Why the need for Ontario Health Teams?
No one can deny the fact that healthcare delivery in Ontario today needs to be revamped and re-imagined to stay sustainable and to deliver on its promise of improving care outcomes. In order to understand why there’s a need to overhaul the current system with Ontario Health Teams, it is important to understand the lacunas in the current system at play.
Some of the results of a disconnected, siloed healthcare system in Ontario are:
- Patients are kept waiting for very long periods, on all levels of care needed. The wait periods are growing everywhere.
- Hospitals are resorting to hallway care, jeopardizing the health and well-being of both patients and their caregivers alike, as hospital beds are underutilized and funding for new beds is not meeting the growth in demand.
- Leveraging technology to treat patients when and where they need it most and to get patients involved in their own care is an absolute need of the hour.
- At the end of a clinical interaction, clinicians may refer patients to other providers, prescribe drugs, order lab tests or imaging, or apply for supports such as assistive device coverage. Conventionally, these activities are fax-and-paper-based, resulting in significant administrative burden and provider burnout.
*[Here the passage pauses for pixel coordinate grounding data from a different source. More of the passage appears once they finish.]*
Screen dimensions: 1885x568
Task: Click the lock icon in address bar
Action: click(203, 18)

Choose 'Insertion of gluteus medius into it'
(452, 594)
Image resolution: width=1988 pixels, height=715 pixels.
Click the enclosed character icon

- The digital tools developed to address these problems have been developed in siloes, and there is significant fragmentation and that leads to too many solutions that are not interoperable.
- EMR integration is also not consistently available for all eService solutions, or all EMR users.
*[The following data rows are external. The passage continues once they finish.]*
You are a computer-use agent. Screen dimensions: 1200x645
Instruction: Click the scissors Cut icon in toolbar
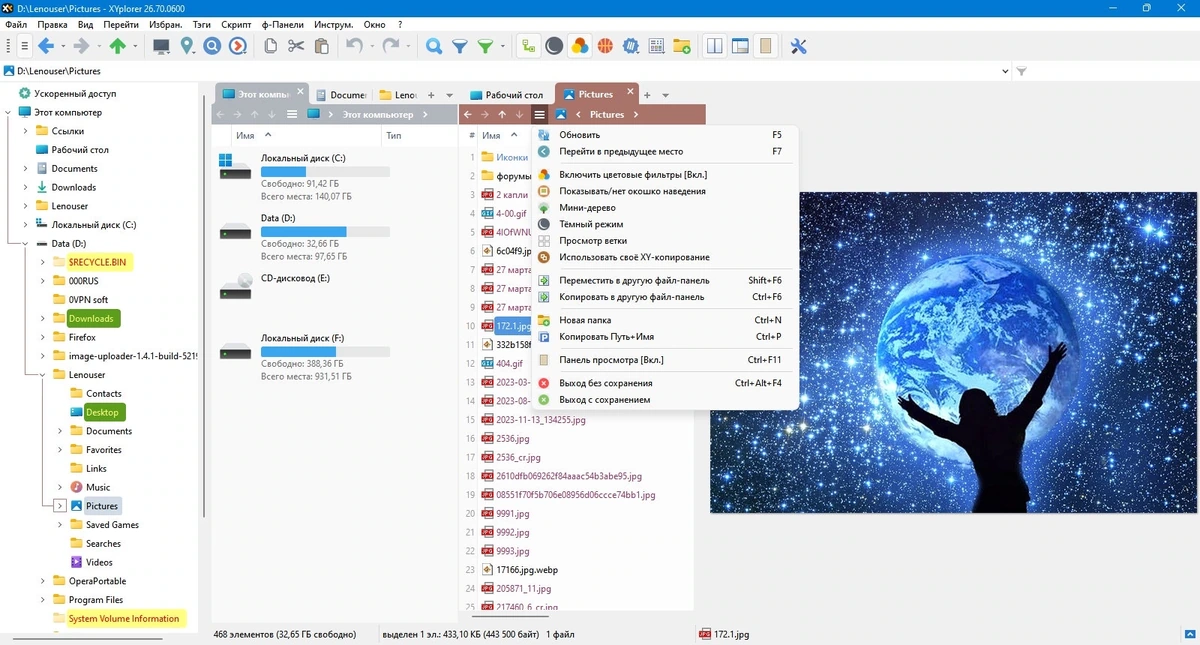(296, 46)
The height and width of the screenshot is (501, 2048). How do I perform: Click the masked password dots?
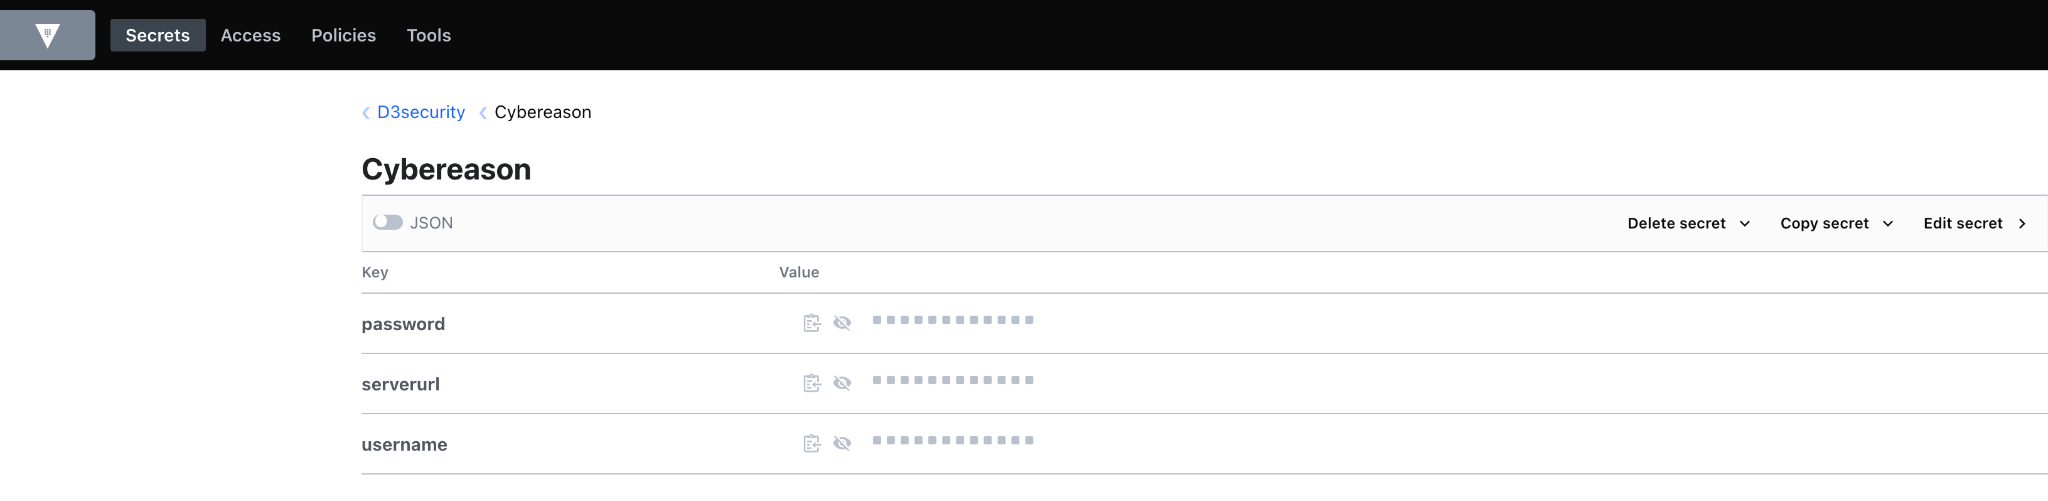click(953, 320)
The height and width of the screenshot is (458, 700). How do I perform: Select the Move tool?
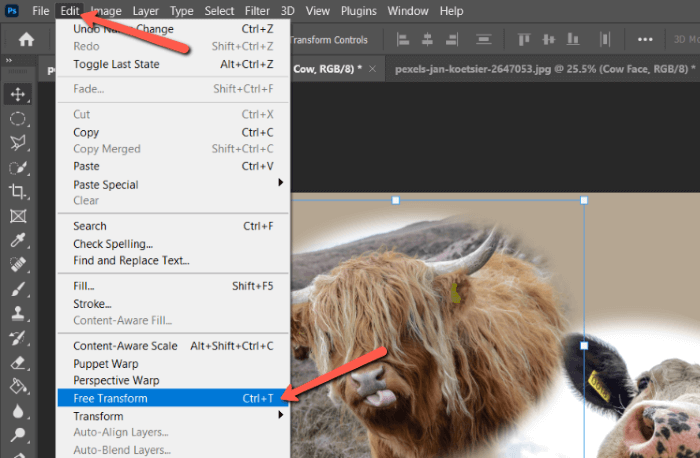coord(17,94)
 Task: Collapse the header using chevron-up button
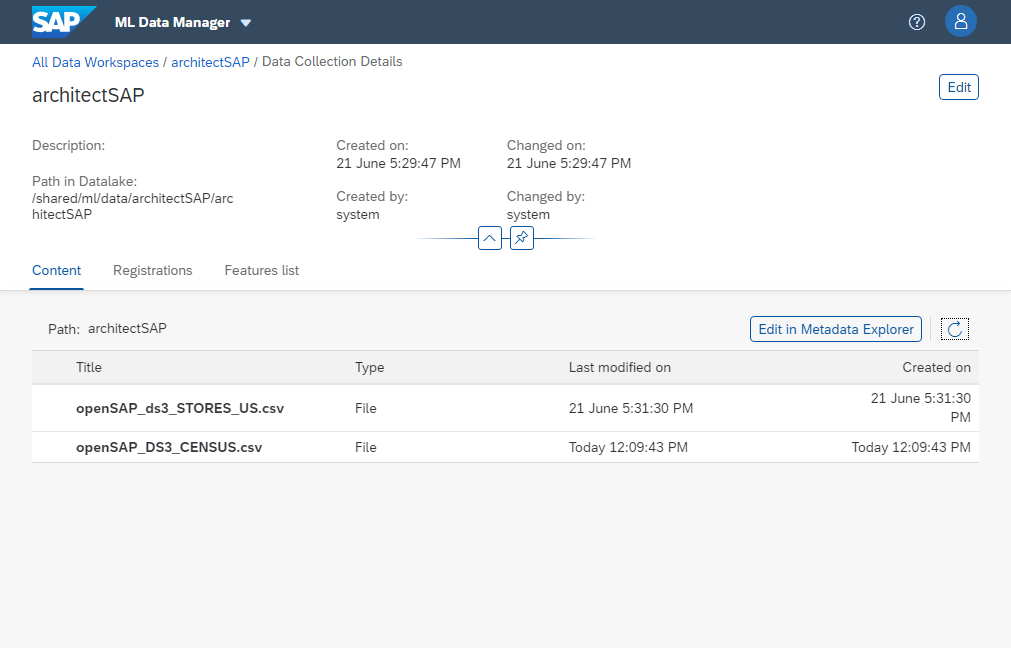coord(489,238)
Therefore, to help create a more integrated ecosystem for patients and providers alike, the concept of Ontario Health Teams took seed. Here are some of the important questions that OHTs will answer once fully operational.
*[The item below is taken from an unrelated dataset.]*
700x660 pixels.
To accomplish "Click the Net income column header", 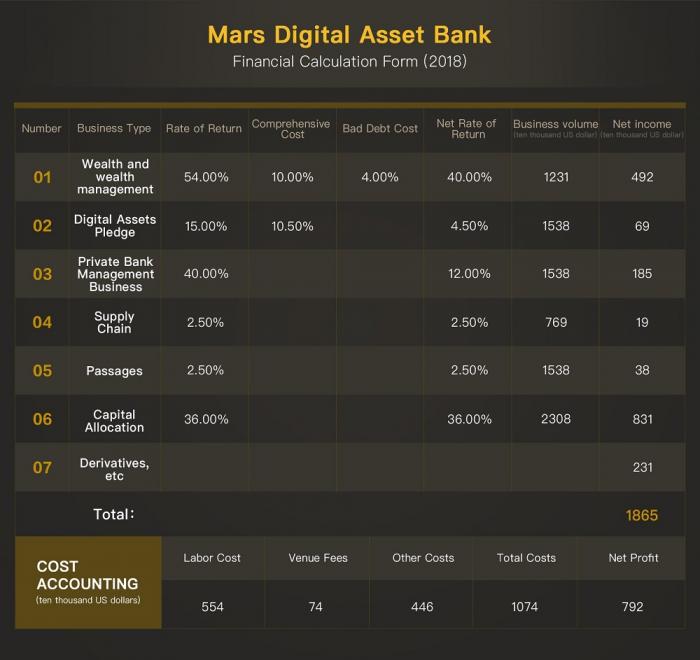I will coord(642,125).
What does OHT mean for providers?
With Ontario Health Teams, knowledge and experience of healthcare providers will now be leveraged to provide integrated care to Ontarians with:
- Timely access to updated information
- Improved communication and collaboration with other HCPs
- Avoidance of duplication and unnecessary costs
- Increased productivity and efficiency
- Access to learning resources
- Improved information management
- Improved clinical decision-making and quality of care
- Reduced administrative burden
What does OHT mean for patients?
With fully operational Ontario Health Teams, patients will be able to experience connected care – one where their primary care teams and specialists collaborate over a single platform to improve care outcomes.
- Patients can expect to be closely monitored and experience seamless healthcare journey across various points-of-care.
- The ER doctor will be able to access provincial data, with the patient’s consent, and check medication records.
- The patients need not repeat their medical history multiple number of times nor will they have to repeat tests which have been already issued.
- At the time of discharge, the patient will receive a care plan and may be eReferred to a different specialist. They may also go through an eConsultation if the specialist is not available.
- Their family physician will receive eNotifications informing them of the hospital admission and treatment received by the patient.
- The patient’s recovery may be monitored by a specialist through a virtual video visit with the findings recorded in their integrated health record.
Eventually the care delivered through Ontario Health Teams would be connected and fully shared across the Ontario Health Teams network including hospitals, home care providers, acute care providers, primary care providers, doctors’ offices and mental health providers.